France Inter est numéro un. Si son audience globale recule légèrement (-2%), l’écoute via ses supports numériques continue de s’étendre (+10%). Ainsi, depuis 2019, France Inter domine le classement des radios, et cette longévité dit autant ce qu’elle est que ce que l’écoute audio est en train de devenir.
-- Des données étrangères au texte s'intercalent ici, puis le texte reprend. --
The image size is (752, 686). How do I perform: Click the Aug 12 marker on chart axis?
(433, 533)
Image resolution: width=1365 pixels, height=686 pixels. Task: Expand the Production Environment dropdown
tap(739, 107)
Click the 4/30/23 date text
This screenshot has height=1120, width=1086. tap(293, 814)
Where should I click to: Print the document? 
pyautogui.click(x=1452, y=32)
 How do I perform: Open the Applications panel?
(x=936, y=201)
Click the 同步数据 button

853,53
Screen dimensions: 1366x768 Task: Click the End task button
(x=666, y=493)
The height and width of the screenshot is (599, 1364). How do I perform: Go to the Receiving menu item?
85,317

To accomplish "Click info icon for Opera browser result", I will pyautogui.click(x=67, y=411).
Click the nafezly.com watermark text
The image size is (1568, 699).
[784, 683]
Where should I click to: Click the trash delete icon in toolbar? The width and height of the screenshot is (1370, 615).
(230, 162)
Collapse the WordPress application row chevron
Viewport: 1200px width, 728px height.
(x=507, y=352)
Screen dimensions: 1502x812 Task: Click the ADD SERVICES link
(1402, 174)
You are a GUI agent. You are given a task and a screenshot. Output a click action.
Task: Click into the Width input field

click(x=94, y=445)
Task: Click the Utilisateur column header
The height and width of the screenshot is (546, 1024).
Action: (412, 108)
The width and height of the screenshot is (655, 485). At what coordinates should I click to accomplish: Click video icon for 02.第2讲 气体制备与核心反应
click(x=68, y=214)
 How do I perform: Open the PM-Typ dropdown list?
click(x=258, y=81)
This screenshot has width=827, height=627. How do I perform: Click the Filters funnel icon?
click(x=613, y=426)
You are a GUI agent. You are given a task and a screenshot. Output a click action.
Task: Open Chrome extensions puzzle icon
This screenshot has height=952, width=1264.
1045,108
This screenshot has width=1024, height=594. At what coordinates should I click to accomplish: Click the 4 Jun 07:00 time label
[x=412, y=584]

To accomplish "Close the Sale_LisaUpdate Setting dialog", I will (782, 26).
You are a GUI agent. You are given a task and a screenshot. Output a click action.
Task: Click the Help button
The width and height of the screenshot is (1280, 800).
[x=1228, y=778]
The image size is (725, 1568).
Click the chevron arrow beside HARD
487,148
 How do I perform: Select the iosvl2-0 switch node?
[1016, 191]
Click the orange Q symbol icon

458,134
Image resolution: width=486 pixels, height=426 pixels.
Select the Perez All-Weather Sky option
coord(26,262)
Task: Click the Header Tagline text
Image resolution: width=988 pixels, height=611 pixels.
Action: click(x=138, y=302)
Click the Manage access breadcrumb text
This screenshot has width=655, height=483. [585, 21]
C’est l’analyse que livre Fabrice Février dans sa nouvelle note de la série de l’Observatoire des médias de la Fondation intitulée « Le chiffre de la semaine ».
Cette saison aurait pu être une annus horribilis pour France Inter. Les chiffres suggèrent que le public en a décidé autrement.
Commission d’enquête parlementaire, critiques ciblées sur sa ligne éditoriale, mise en cause de sa capacité à parler à tous les Français… La discussion méritait d’avoir lieu. Mais elle a souffert d’un sérieux défaut : le manichéisme.
Les interrogations légitimes sur la représentativité et les équilibres d’une radio publique ont servi de caution à une offensive politique et de concurrents contre un média désigné comme hostile. C’était souvent un réquisitoire. Et dans un réquisitoire, les questions à décharge sont rarement posées. Notamment celle-ci : comment une radio publique a-t-elle réussi à progresser continûment pendant plus de dix ans dans un marché en contraction ? Ou celle-là : que dit cette trajectoire, non pas de France Inter, mais de la transformation profonde de l’écoute audio en France, et des défis auxquels tous les acteurs, publics et privés, sont confrontés ? C’est dans ce contexte que Médiamétrie vient de publier les résultats de la troisième vague d’audience de la saison en cours1L’audience de la radio en France en janvier-mars 2026, Médiamétrie, 14 avril 2026.. Le média radio rassemble 68% des Français chaque jour, loin des sommets culminant à plus de 80% dans les années 2010. Un chiffre souvent lu comme un signe de déclin, mais qui mérite d’être regardé autrement.
En 2013, la radio touchait chaque jour 82% des Français. Aujourd’hui, c’est l’audio dans son ensemble (radio en direct, podcasts, streaming musical, livres audio) qui atteint ce chiffre. Ce n’est donc pas l’écoute qui a reculé, c’est la radio qui a cédé des parts à d’autres formes d’audio2Global Audio 2025 L’audio accompagne chaque jour 42 millions de Français, Médiamétrie, 4 juin 2025..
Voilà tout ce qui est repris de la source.